Tax Increase Prevention and Reconciliation Act of 2006
The Tax Increase Prevention and Reconciliation Act of 2006 was signed into place in order to help taxpayers get a few more tax advantages. Accordingly, the Act waives the $100,000 Adjusted Gross Income (AGI) limit for converting from a traditional IRA to a Roth IRA. Though the Act was passed in 2006, this particular adjustment did not become effective until January 1, 2010.
Thanks to the Tax Increase Prevention and Reconciliation Act of 2006, taxpayers who have traditional IRAs and assets held in other qualifying retirement plans can convert those retirement funds to a Roth IRA, even if their Adjusted Gross Income exceeds $100,000.
According to the Act, any conversions made in 2010 will have half of the taxable amount converted taxed in 2011, with the remaining half not taxed until 2012. Withdrawals from traditional IRAs are taxed, while withdrawals from Roth IRAs are tax-free.
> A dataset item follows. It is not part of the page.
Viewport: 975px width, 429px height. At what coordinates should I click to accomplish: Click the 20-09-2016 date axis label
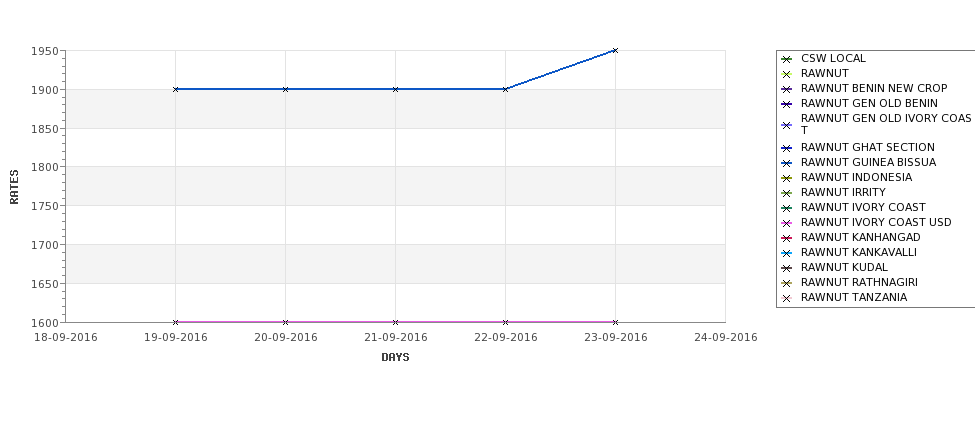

Individuals who are considering converting their retirement plans to a Roth IRA should make sure that they have plenty of information about the differences between Roth IRAs and other retirement accounts. They should also be aware of the many strategies involved with careful retirement planning. It's important to speak with a financial advisor, accountant, or do a significant amount of research on your own to be sure that you are aware of all of the differences and requirements of IRAs. Here's a good place to start online research.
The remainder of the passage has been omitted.